なんとなく右手で彼の肩を押し退けようとすると、彼の左手があたしの手を掴んでベッドに押し付けた。手が恋人みたいに繋がれるその瞬間を、あたしは見逃さなかった。
「うつせみ、さん、ちょっと、くるし」
「あなたなんか、抱くわけないだろう? どうせ抱くなら、もっと最低で最悪な処女喪失をセッティングして、あなたの夢見がちな理想もかわいい運命論も全部嬲り殺してあげる」
「ぐ、はっ、」
そんなの、あたしにとっては愛だ。リアリストのあなたができる最大限の愛。それであたしの理想が壊れるなら壊してみせたらいい。
あたたかい。頭がぼうっとする。聴覚が変になって、何も考えられなくなっていく。ただ目の前にある空蝉さんの顔だけがそこにある。ここは理想郷だったのだろうか。

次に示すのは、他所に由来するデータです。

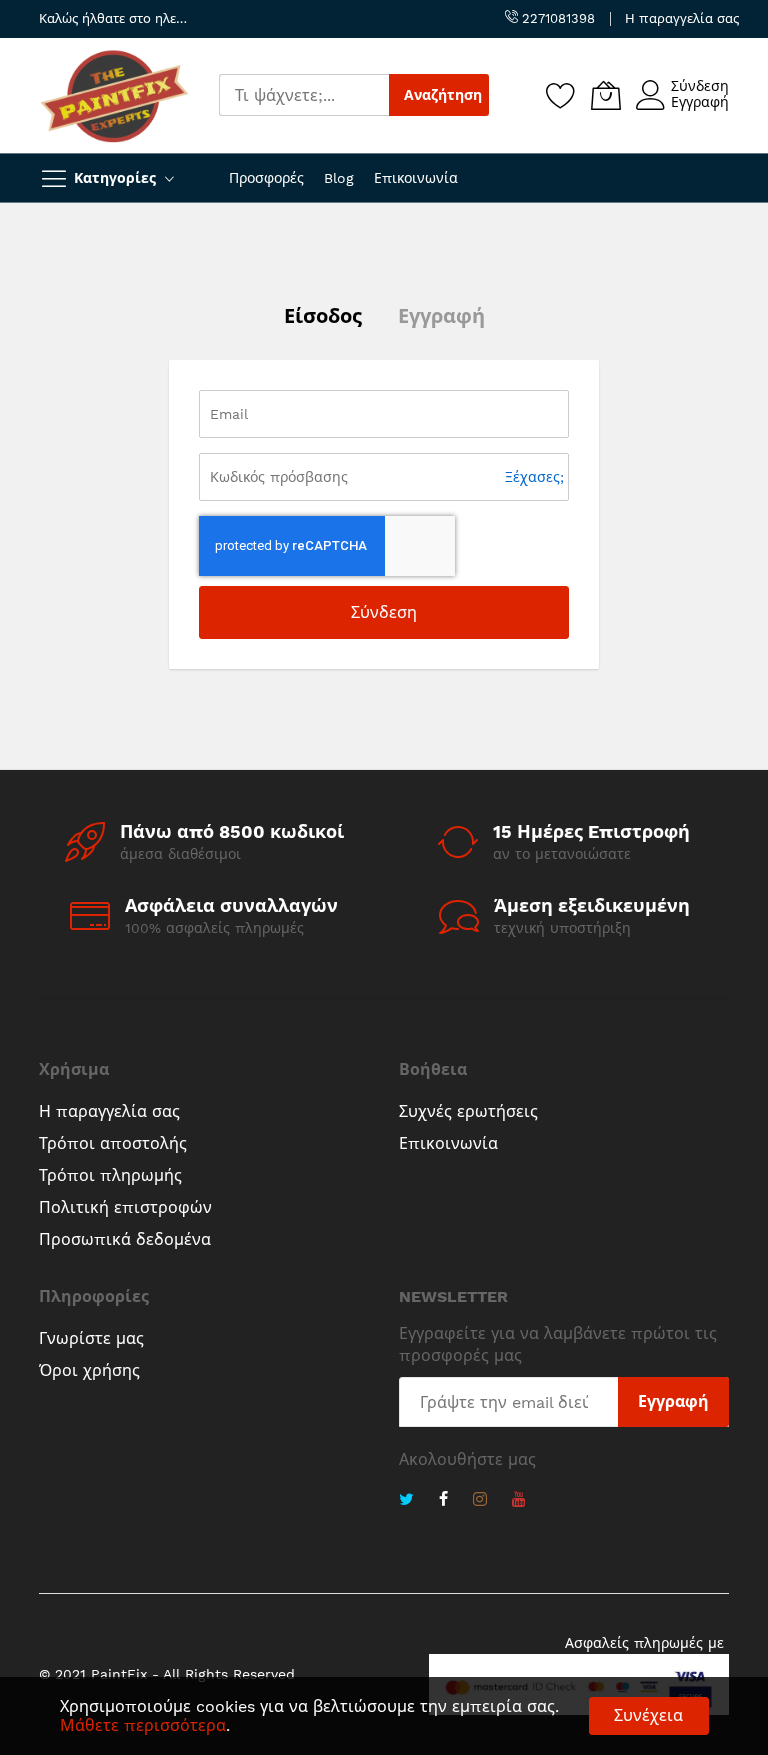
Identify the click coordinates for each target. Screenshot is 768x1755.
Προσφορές (266, 178)
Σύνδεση (700, 86)
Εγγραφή (700, 102)
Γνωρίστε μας (91, 1338)
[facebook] (443, 1501)
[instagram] (480, 1501)
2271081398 (556, 18)
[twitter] (406, 1501)
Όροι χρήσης (89, 1370)
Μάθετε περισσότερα (143, 1725)
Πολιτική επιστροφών (125, 1207)
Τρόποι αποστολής (113, 1143)
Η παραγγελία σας (682, 18)
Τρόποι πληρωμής (110, 1175)
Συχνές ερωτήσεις (468, 1111)
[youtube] (519, 1501)
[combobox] (304, 95)
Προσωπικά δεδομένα (125, 1239)
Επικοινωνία (416, 178)
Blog (339, 178)
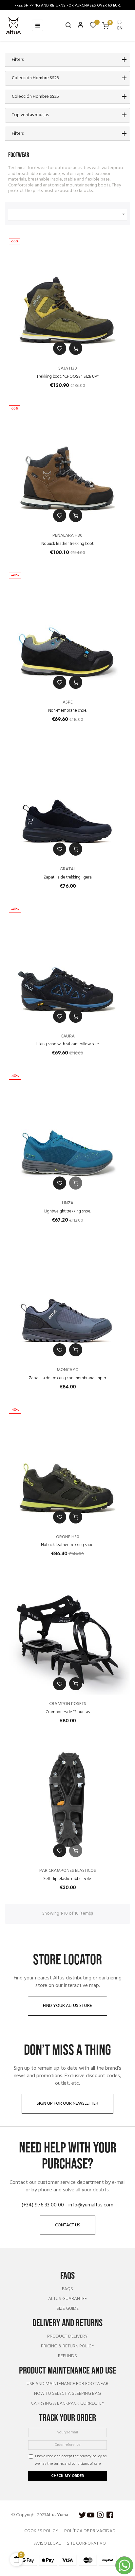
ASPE (68, 702)
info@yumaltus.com (90, 2205)
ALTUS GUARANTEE (67, 2299)
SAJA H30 (67, 368)
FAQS (67, 2289)
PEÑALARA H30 (67, 535)
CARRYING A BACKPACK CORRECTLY (68, 2403)
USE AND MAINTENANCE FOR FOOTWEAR (67, 2384)
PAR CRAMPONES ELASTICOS (67, 1870)
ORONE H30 (67, 1537)
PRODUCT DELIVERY (67, 2336)
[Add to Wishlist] (59, 348)
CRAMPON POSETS (67, 1704)
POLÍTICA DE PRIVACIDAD (90, 2531)
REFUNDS (67, 2356)
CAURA (68, 1036)
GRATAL (68, 869)
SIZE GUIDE (67, 2308)
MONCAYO (68, 1370)
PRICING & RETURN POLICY (67, 2346)
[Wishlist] (93, 26)
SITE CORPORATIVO (86, 2543)
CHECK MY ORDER (67, 2476)
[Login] (77, 25)
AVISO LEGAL (47, 2543)
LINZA (67, 1203)
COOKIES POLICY (41, 2531)
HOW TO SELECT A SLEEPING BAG (67, 2393)
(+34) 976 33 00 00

あたしの様子を見た空蝉さんが、手の力を緩める。呼吸口がすこしだけ広がって、ヒュウ、とへんな音が鳴る。
「あなたのこと見てると、いやなこと思い出す」
「いやな、こと?」
「言わないよ。調子に乗られたら面倒だから」
きゅう、と再び締め上げられる。
「おれは、麗みたいなのが一番きらいだ」
涙が出てくる。悲しくないのに、息が苦しいだけで涙が出るだなんて、変なの。
「あなたは、ふつうにただ痛くて、隙ばかりの女だよ。お姫様とは程遠い。おれが王子様とは程遠いのと同じで」
返事はできないけれど、ひたすらに彼を見つめていた。彼はいつも何かを諦めている。あなたは間違いなく、あたしの王子様なのに。